The last key component is clinical excellence and documenting your clinical success or outcome tracking. As we move from a predominantly fee-for-service to a value-based payment system, successful practices will learn to provide evidence-based clinical pathways and to collect outcomes to demonstrate the effectiveness of the care. With our new partner we are able to provide residency training, which ultimately leads to board certification and highly motivated physical therapists. Without clinical excellence, it is hard to differentiate and build a successful physical therapy practice. Perhaps more importantly, I have found this leads to a happy and engaged team because the best therapists want to be engaged in lifelong learning and professional development. In addition to clinical outcomes, patient loyalty, and mystery shopping scores, preferably from independent third parties, will further demonstrate the value of your practice.

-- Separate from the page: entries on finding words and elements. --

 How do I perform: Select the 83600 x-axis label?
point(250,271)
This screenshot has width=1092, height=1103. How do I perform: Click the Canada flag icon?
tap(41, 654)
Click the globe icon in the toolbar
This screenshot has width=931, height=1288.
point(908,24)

Cleaning or shoring up your practice in these six areas will help you build a great company and improve your value whether selling to an internal partner or taking on a new one.
As a final note, I caution sellers to choose wisely. With ever-increasing regulations, declining reimbursement, and eroding profit margins, consolidation may be the only way to counter the market forces. Physical therapy clinic acquisitions are on the rise. The last big consolidation happened about 20 years ago, and we saw large corporations and private equity firms hungry for big profit margins swoop in and gobble up many privately owned clinics. This time around it feels and looks different to me as many of the big players are physical therapy businesses that are run by physical therapists (PTs). This is what I was looking for when I was looking for someone to partner with. I wanted to be proud of my partners, be part of something bigger, and be in the same room with business-minded physical therapists. Even if a sale is not on your radar, I would recommend that you enhance and elevate your business by establishing enterprise systems and best practices. Doing so now will improve the effectiveness and efficiency of your existing business while also preparing you for a sale at the same time. You will be able to enjoy your new landscaping and fence, and the investments will add value to your home and business.